Chandrika's Sordid Overture: Soiled, Soaked and Sullied.

[ Sun Feb 6, 2000, GMT 02:42 ]

By: K.T.Rajasingham

Chandrika Bandaranaike Kumaratunge, has become the first head of state, ever to skip an independent day celebration, in the 52 year's history of the celebrations. A low-keyed celebration was held at the Sri Jayawardenapura Parliament complex's explanade. K.B.Ratnayake, the parliament Speaker, a dignitary below number three in the protocol list, was the chief guest. He hoisted the Sri Lankan standard, as the accredited representative of the President. Chandrika Kumaratunge, the head of state, was physically present in the country, but stayed back at her fortified official residence, absenting herself to the most important ceremony.

President's absent from the ceremony has opened up a popular debate on the security situation. People have begun to ask questions

about the safety and security of ordinary citizens. A firm opinion has emerged that, the Government has meekly admitted that, the security of the country is in a perilous state.

Furthermore, the Government had admitted that, the political agenda of the country is determined, not by the President Chandrika Kumaratunge and her Government, but, by Tiger Supremo Velupillai Prabakaran

and by his militant organization, Viz., the Liberation Tigers of Tamil Eelam (LTTE.)
++++++
== WHAT IS BEING ASKED ==
Pick up the article on the President's absence from the independence day ceremony right after its last sentence and keep it going. The material after the article on the President's absence from the independence day ceremony isn't needed for anything here.

== DATA SECTION ==
++++++
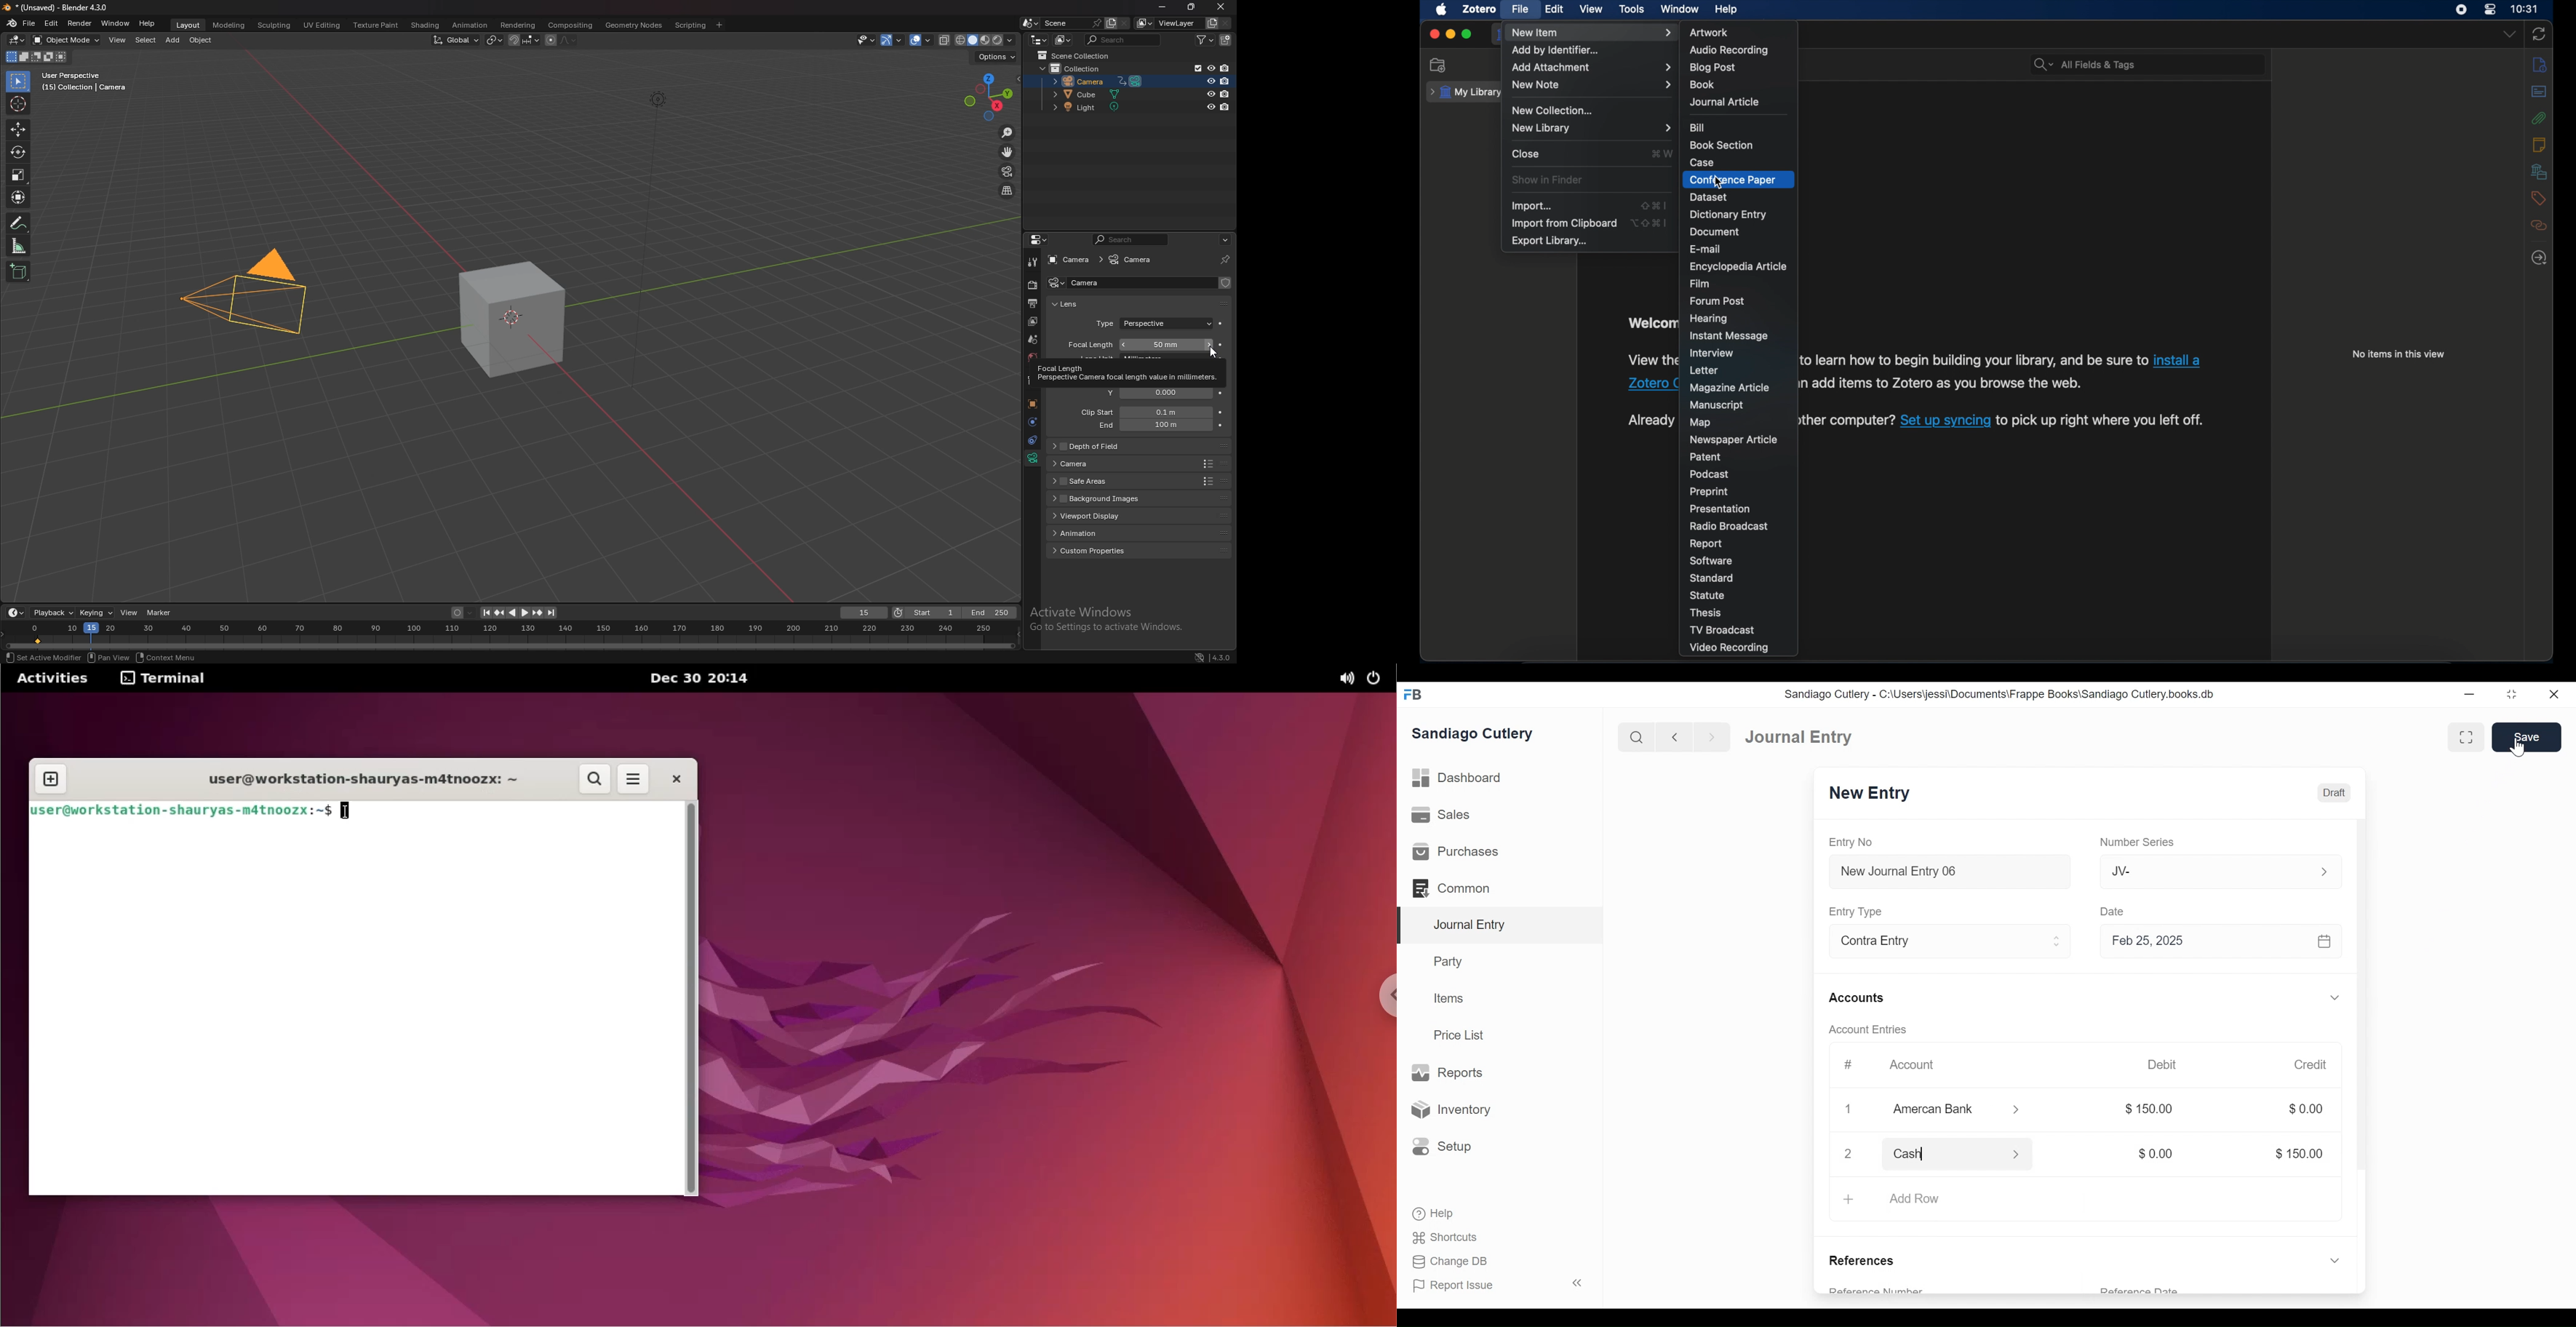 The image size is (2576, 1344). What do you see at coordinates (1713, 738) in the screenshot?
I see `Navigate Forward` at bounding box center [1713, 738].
++++++
== EXERCISE RESPONSE ==
For the first time, at midnight, on 3 February 1948, Ceylon (presently Sri Lanka), ceased to be a British Crown Colony, after Ceylon Independence Act, enacted by the House of Representative of Ceylon, received Royal Assent on 10 December 1947. On 4 February 1948, a 21 - gun salute fired from the 17th century Dutch cannon on the Galle Face green, heralded the dawn of the freedom. At Torrington, Colombo, standing on specially erected stage, the Duke of Gloucester, the brother of the British sovereign King George VI, read the Declaration of Independence, which in the years to come, set the stage for the gradual escalation of the ethnic conflict. He also a read a personal message from the British King:

  • "I know that my people in Ceylon are ready to make full and rich contribution to the associations of free people's and I am confident that you will carry your new responsibilities ably to the end. My wishes go out to you on this great day, and I pray that Ceylon may enjoy peace and prosperity in full measure. May God bless you all and guide your country through the years that lie ahead."

Subsequently, D.S. Senanayake was sworn in as Ceylon's first Prime Minister, who hauled down the British Royal Ensign and as

national flag was yet to be designed, he hoisted the Royal Standard of the Nayaka Tamil Monarch, Sri Wickrema Rajasinghe, the last King of Kandy. The flag had a passant royal lion, with a sword in its right fore paw at the centre and a bo-leaf at each other corner on a plain border, heralding Ceylon's independence.

Since from the first Independence day celeberation in 1948, beginning with the first British Governor Sir Henry Monck-Mason Moore, all the heads of state up to 1999, participated at the ceremony and were the chief guests at the annual national event. Unfortunately, this year Chandrika Kumaratunge stayed away from the ceremony, a unique national event, that was so important to the country as a whole.

Even on the receipt of adverse security reports, on 6 October 1981, Anwar al Sadat, the President of Egypt (1970-81) boldly participated in the country's national event, but was shot and killed by an Islamic fundamentalist, while receiving the guard of honour. Again on 30 July 1987, whilst his security officers were against any farewell guard of honour in Colombo, Rajiv Gandhi participated courageously, but was attacked by a Sri Lankan Naval rating.

Holding the office of the head of a state does not merely mean enjoying limitless power and position, but the office demands the bold exemplary display of courage and confidence. The saying, all is fair in war and love, is also applicable to those holding the highest political office in a country.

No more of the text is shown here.